Closed videoman614 closed 4 weeks ago

videoman614 commented 1 month ago

System

Extension

Bug description IBM Watson doesn't work with this error.

Was working perfectly in March when I tried it for the first time.

Logs

Browser:

Error: API response: 400, {
   "error": "could not convert string to float: 'u=4'",
   "code": 400,
   "code_description": "Bad Request"
}
dessant commented 1 month ago

Chrome 124 and Firefox 126 are now sending the Priority HTTP header with every request, which can break some websites and API endpoints.

The Priority header does not appear to be exposed in the declarativeNetRequest and the blocking webRequest extension APIs, and it is ignored when set during a fetch request, so extensions cannot remove the header before it is sent to the server.

This is possibly because the new header is still a work in progress in terms of specs and implementation.

https://github.com/whatwg/fetch/issues/1718

https://chromestatus.com/feature/5109106573049856

I could not find any changelog entry for the past few versions of Firefox about this new header: https://developer.mozilla.org/en-US/docs/Mozilla/Firefox/Releases

However, I did find the network.http.priority_header.enabled about:config option, if you set it to false in Firefox and then restart the browser, The IBM Watson API should start working again.

pmeenan commented 1 month ago

The Priority HTTP header is defined in RFC 9218 and Safari and Firefox have always sent it for requests over HTTP/3. Chrome recently added it for HTTP/2 and HTTP/3 (previously only sent the priority frame).

At least in the case of Chrome, if the Priority header is set before it gets to the networking stack then the user-supplied value will be used.

dessant commented 3 weeks ago

@videoman614, version 3.1.0 uses some workarounds to send API calls that IBM's service can accept in the new browser versions, so it's no longer necessary to turn off network.http.priority_header.enabled in about:config, though the update is still under review on Firefox.

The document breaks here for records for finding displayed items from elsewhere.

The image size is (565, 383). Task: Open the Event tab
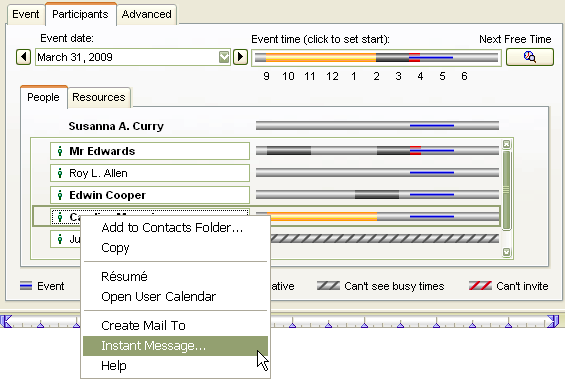click(26, 14)
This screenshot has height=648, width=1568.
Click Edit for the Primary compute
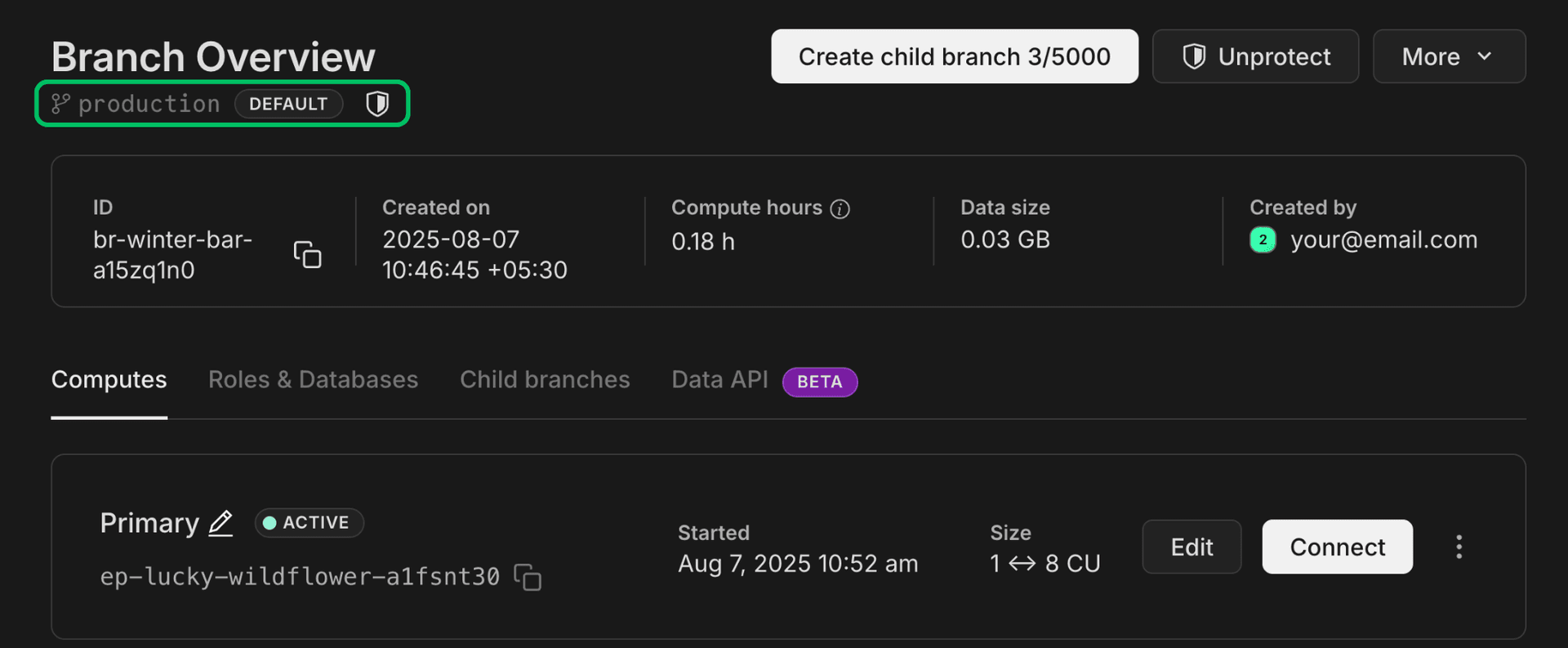click(x=1191, y=547)
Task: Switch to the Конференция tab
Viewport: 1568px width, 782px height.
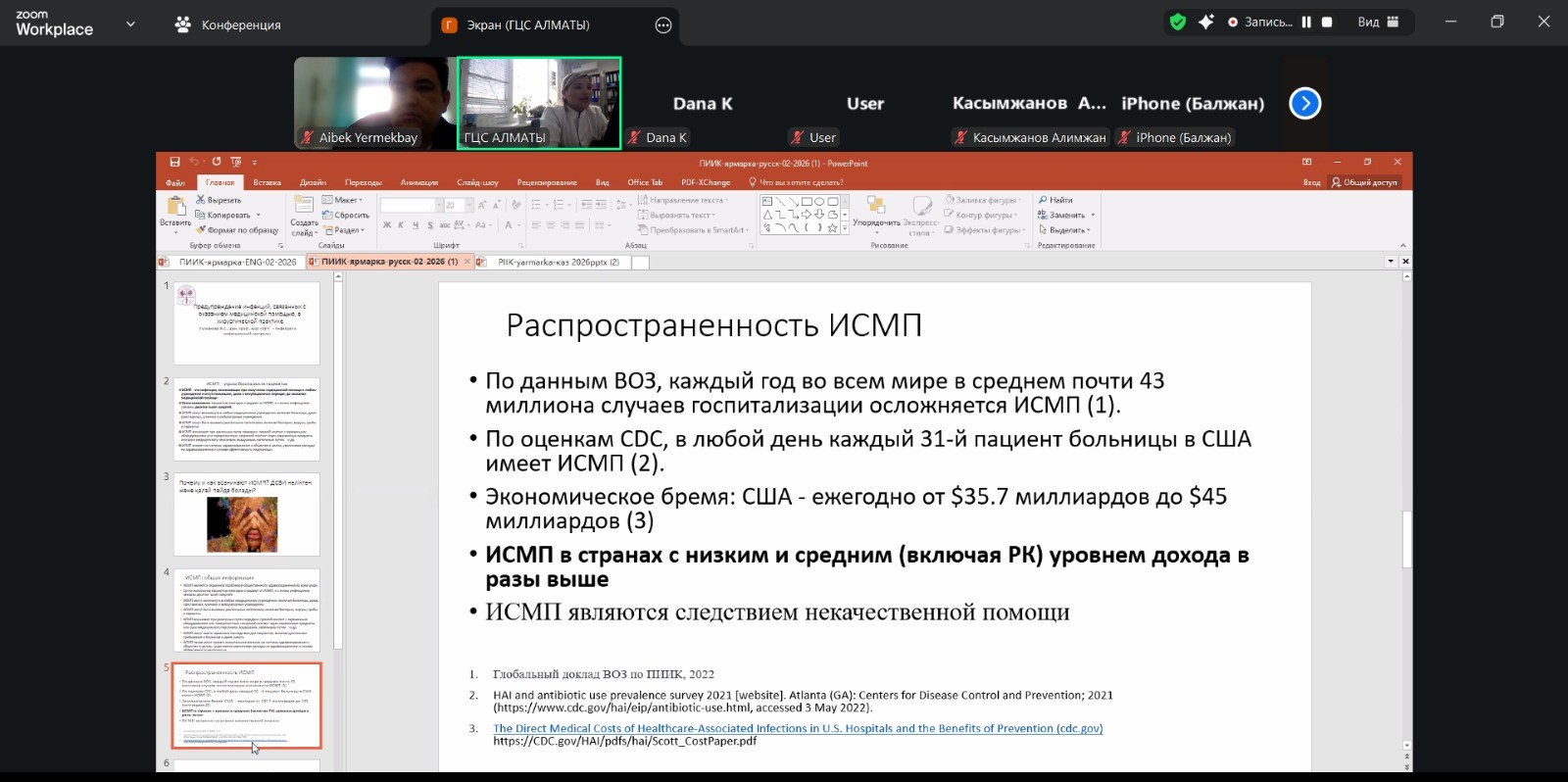Action: (227, 25)
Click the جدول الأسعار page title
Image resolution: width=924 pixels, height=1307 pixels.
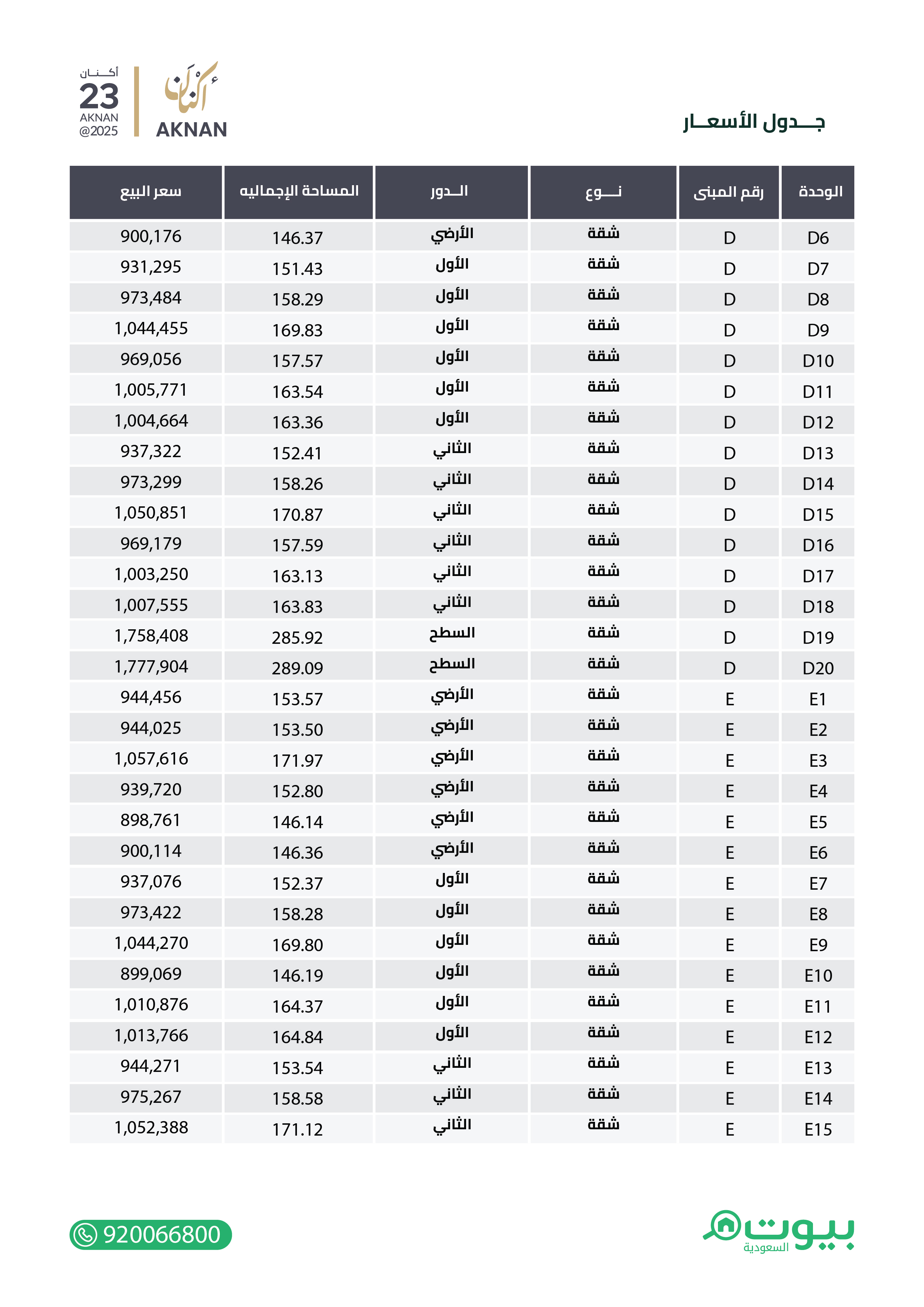754,122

@pmeenan, it's unfortunate that this new header was implemented without taking into account the existence of the request filtering engine available to extensions, declarativeNetRequest and webRequest do not see the header because it is set by the browser after request filtering occurs, so extensions cannot remove it.

I hope your team at Google and @valenting's at Mozilla will find a way to remediate this oversight.

@valenting, it's also messed up that such a major change like introducing a new header for HTTP/2 requests isn't even mentioned in the Firefox 126 changelog for developers.

https://developer.mozilla.org/en-US/docs/Mozilla/Firefox/Releases/126

valenting commented 3 weeks ago

@dessant We have a bug working on a fix for this: 1900362 - Do not override the Priority header when set by the user

Note that before we added the Priority header to HTTP/2 requests, it was already being sent to servers, but it wasn't even visible to devtools - it was added in the HTTP/3 stack. So this isn't an entirely new bug.